In the period following its merger with Veritas Software, Symantec Corp. is emphasizing the ties that bind e-mail security management with storage capabilities, but one user hopes the relationship will one day lead to simpler management across
The US$13.5-billion merger, which was announced late last year and closed in July, was supposed to be a marriage of security to storage. Veritas CEO Gary Bloom felt obliged at the company’s annual user conference this summer to address criticism from the financial community that the two firms don’t understand each other’s technology, and described the merger as “a straightforward deal that everyone seems to understand except Wall Street.”
In the same vein, Symantec said Tuesday that it can offer a complete E-mail Security and Availability Solution – a combination of Symantec and Veritas products that can secure e-mail from its receipt at the client level right through to its storage on the backend. The company isn’t announcing any new products but aims to point out the integration opportunities across the product sets.
“While all the pieces have existed before, I don’t think many customers have looked at it as: this is how I can implement my security and availability solution,” said Chris Miller, director of product management for Symantec. “They’ve never really looked at it in this broad way before. There are customers that are using e-mail security and some of them are using archiving, but they’re not aware of the cross benefits.”
Direct Media Inc., a marketing services company, uses Symantec Mail Security as well as Enterprise Vault to manage its e-mail, which runs on a Microsoft Exchange server environment. The company operates nine offices across the U.S. and one in Oakville, Ont., and manages its e-mail from its headquarters in Greenwich, Conn. The company has 250 users and its remote employees connect to the head office via a virtual private network (VPN) or through Citrix remote access.
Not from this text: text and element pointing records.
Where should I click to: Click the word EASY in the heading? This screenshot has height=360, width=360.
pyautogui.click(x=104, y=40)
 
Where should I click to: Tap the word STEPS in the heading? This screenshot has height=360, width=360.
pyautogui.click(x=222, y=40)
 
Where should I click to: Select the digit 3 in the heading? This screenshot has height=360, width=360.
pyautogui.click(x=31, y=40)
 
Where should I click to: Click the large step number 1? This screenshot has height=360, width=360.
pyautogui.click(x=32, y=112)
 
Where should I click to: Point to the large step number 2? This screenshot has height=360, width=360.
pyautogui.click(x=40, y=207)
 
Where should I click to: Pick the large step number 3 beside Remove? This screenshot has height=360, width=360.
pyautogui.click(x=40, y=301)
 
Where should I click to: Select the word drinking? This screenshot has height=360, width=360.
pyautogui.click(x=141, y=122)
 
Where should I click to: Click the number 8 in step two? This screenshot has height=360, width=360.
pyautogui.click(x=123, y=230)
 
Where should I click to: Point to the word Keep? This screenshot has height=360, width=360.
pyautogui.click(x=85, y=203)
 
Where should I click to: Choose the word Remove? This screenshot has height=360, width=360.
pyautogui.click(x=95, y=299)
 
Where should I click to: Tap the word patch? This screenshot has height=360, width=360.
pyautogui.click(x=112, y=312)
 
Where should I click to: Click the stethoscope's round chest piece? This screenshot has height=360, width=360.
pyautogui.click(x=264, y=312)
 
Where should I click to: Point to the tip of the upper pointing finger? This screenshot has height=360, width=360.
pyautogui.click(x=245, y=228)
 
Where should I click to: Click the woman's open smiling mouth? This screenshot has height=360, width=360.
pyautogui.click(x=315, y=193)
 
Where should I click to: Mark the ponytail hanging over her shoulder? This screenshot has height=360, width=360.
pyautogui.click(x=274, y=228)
The firm’s e-mail stores are used in part to hold clients’ marketing campaigns and information that could be useful for future campaigns. Kevin Ladd, director of infrastructure, said his firm will move up to Enterprise Vault 6.0 in the near future and is currently running an older version. While he said he’s satisfied with Symantec’s ability to effectively clean and filter e-mail, he’d like to be able to achieve better integration with the storage backend.
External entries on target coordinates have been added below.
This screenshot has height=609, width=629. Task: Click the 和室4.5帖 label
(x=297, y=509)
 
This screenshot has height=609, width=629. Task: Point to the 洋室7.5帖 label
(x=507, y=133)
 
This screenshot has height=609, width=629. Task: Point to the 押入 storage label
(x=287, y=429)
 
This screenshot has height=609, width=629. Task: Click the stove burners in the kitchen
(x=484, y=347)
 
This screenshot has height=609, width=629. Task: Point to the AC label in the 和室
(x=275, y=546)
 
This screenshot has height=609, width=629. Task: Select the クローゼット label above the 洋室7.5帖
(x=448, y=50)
Symantec scans incoming mail to filter out malware or unwanted content but “it doesn’t go through and crawl into the Vault and make sure that everything that’s been in there previously (is OK),” he explained.
“One of the things that we could do is have it search through there with a new subset of rules and make absolutely sure that there are no malicious e-mails in there. . . . We can’t do that now. We hope to do that type of integration.”
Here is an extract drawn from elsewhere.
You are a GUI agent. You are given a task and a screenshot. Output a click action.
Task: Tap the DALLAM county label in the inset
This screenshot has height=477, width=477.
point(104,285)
The same holds true for filtering out unwanted words or phrases, he added. “If we’re going to set rules for inbound e-mail and we don’t want anything with the word ‘potato’ in it, we want to make sure there’s nothing with the word ‘potato’ in the Vault too. We want to be able to integrate across the two.”
This type of integration is a goal for Symantec, said Miller, and the company has been gearing up for a closer relationship between security and storage since the merger.
“One of the key drivers behind the merger was the view that it’s not about information security, it’s about information integrity,” he said. “It sounds a bit corny, but we want enable our customers to be fearless. The real security comes from knowing that if a problem occurs, your recovery can occur very, very rapidly for very low downtime.”